*Problem to work on*:
This exercise asks for every line of the material that contains the word "agent".

*Task material*:
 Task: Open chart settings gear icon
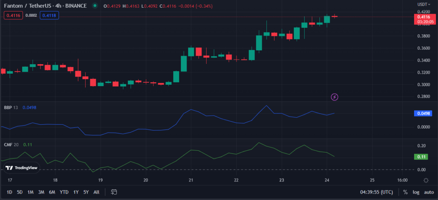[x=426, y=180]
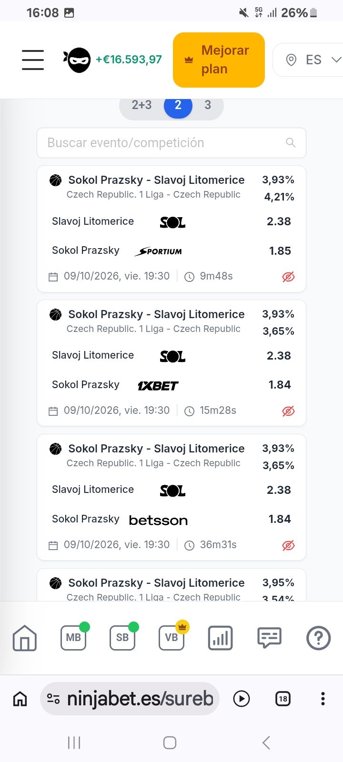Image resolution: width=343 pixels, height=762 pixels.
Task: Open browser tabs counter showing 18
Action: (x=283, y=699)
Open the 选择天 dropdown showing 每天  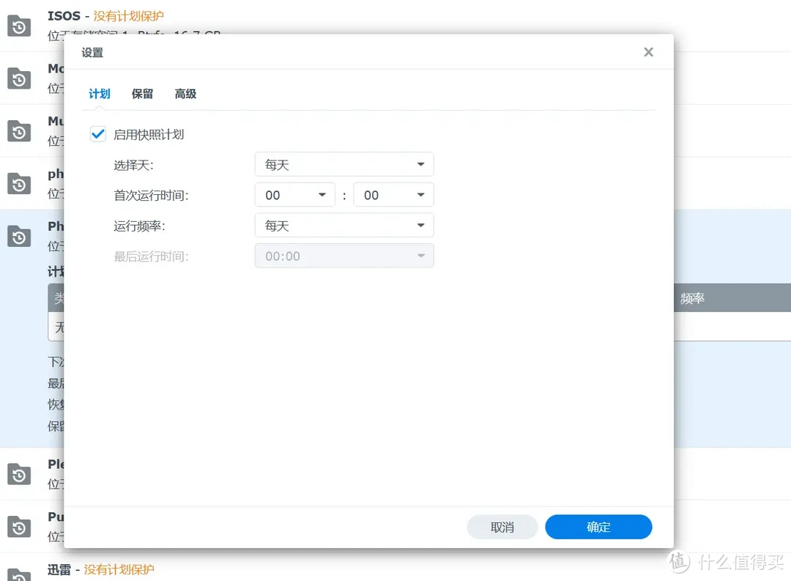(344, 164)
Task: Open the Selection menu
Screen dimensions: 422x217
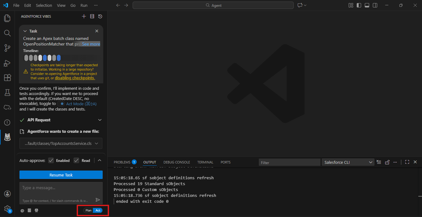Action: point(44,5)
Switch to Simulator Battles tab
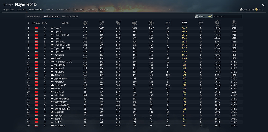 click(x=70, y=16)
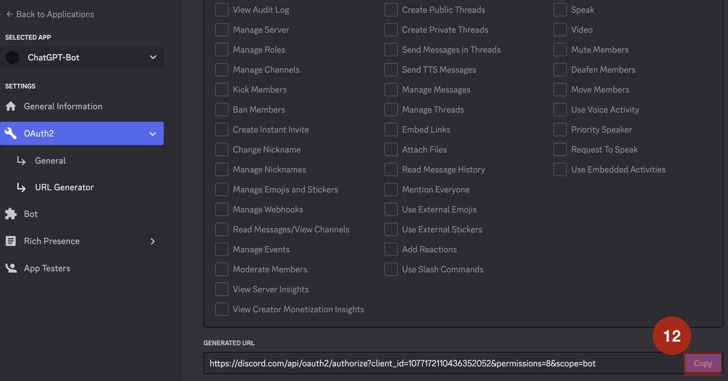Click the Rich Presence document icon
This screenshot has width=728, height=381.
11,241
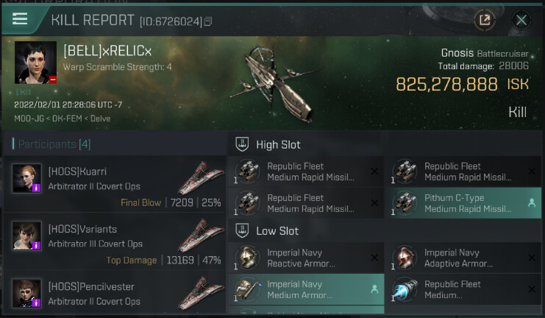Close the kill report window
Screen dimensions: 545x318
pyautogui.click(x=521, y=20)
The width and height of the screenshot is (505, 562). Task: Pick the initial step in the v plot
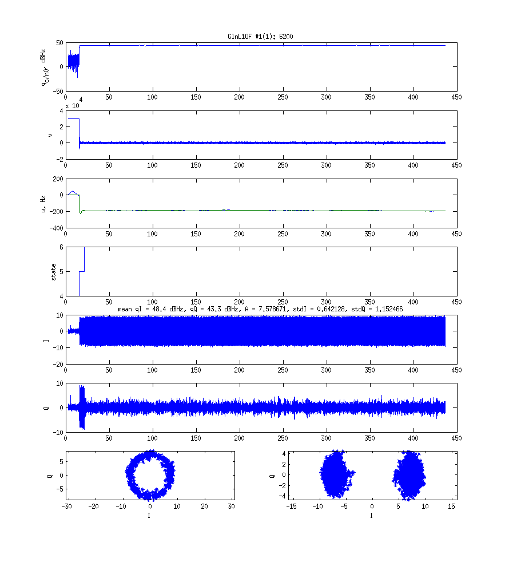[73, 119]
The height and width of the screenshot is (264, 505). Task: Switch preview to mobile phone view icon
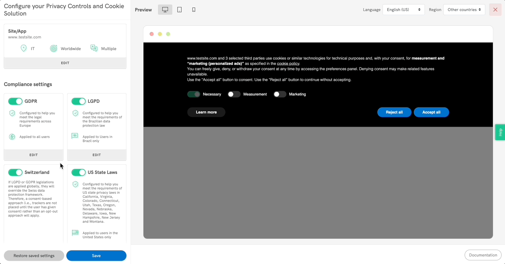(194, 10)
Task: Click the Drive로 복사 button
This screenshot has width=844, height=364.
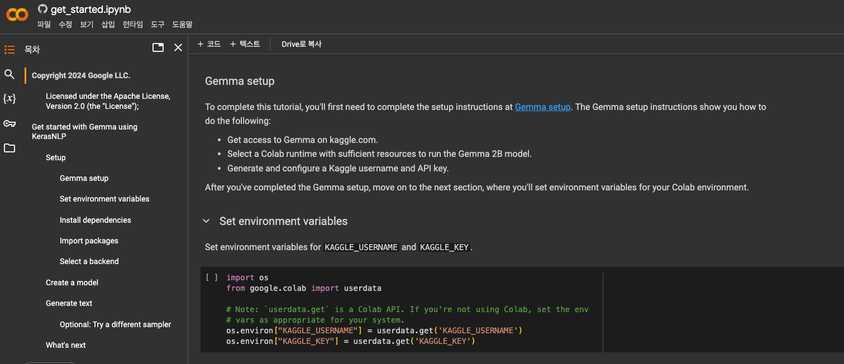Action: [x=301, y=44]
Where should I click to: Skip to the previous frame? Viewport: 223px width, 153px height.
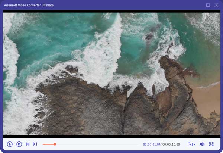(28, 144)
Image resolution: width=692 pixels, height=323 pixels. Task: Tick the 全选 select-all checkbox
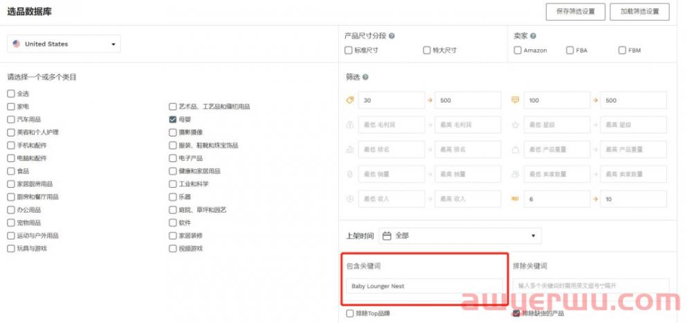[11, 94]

==

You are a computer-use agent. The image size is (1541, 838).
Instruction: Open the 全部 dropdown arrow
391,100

---

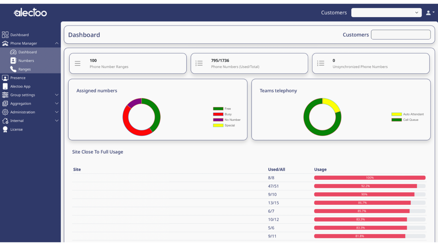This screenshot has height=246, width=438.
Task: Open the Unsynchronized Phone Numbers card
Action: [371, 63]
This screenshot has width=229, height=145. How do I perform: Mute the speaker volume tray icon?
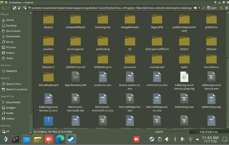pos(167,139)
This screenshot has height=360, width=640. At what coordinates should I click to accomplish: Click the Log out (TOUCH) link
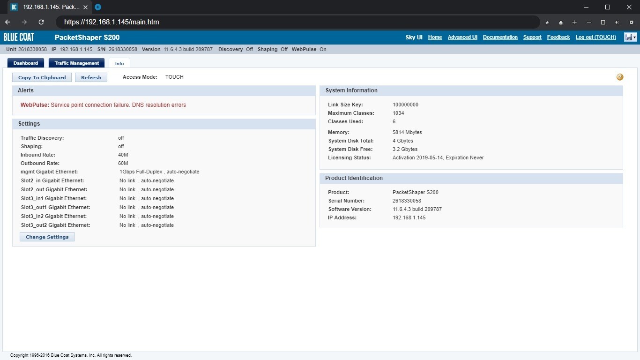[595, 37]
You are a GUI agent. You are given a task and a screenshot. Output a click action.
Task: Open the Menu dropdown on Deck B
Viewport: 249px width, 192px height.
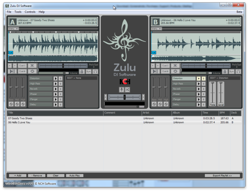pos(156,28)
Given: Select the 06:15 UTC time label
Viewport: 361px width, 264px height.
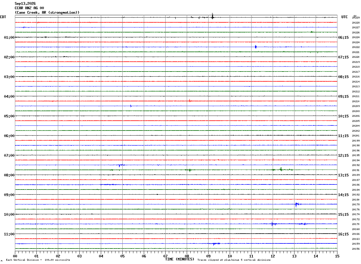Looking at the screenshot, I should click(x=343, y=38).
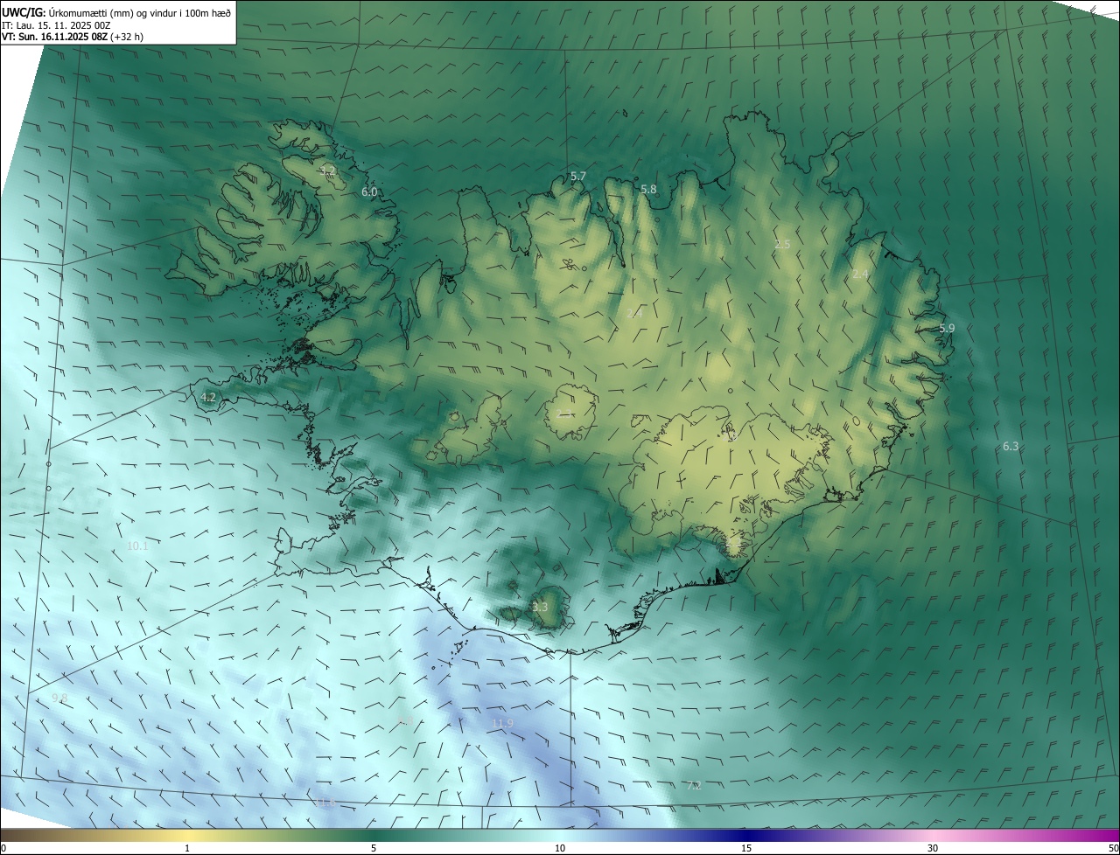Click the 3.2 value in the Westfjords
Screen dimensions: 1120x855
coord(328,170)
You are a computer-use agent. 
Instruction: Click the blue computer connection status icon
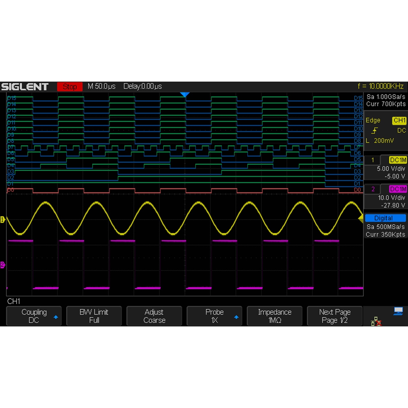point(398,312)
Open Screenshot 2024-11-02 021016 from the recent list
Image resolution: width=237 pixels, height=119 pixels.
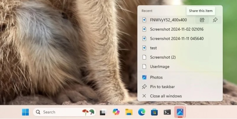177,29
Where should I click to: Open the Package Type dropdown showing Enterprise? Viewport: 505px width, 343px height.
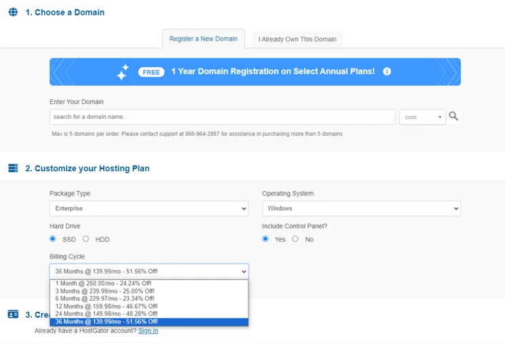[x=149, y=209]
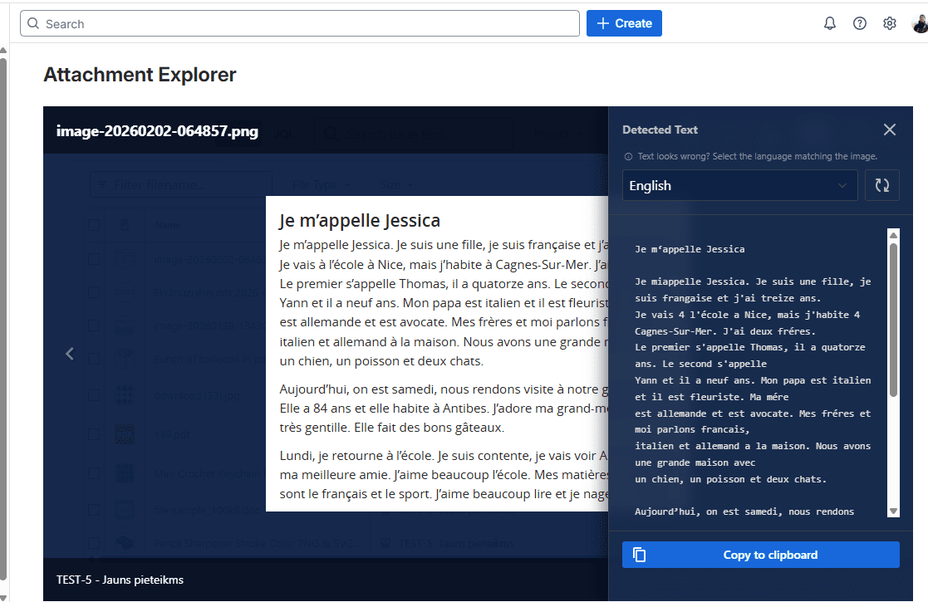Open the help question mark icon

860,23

*Answer for the task*:
You are a computer-use agent. The image size is (1541, 838).
You are a GUI agent. You are given a task and a screenshot. Output a click action.
You are a computer-use agent. 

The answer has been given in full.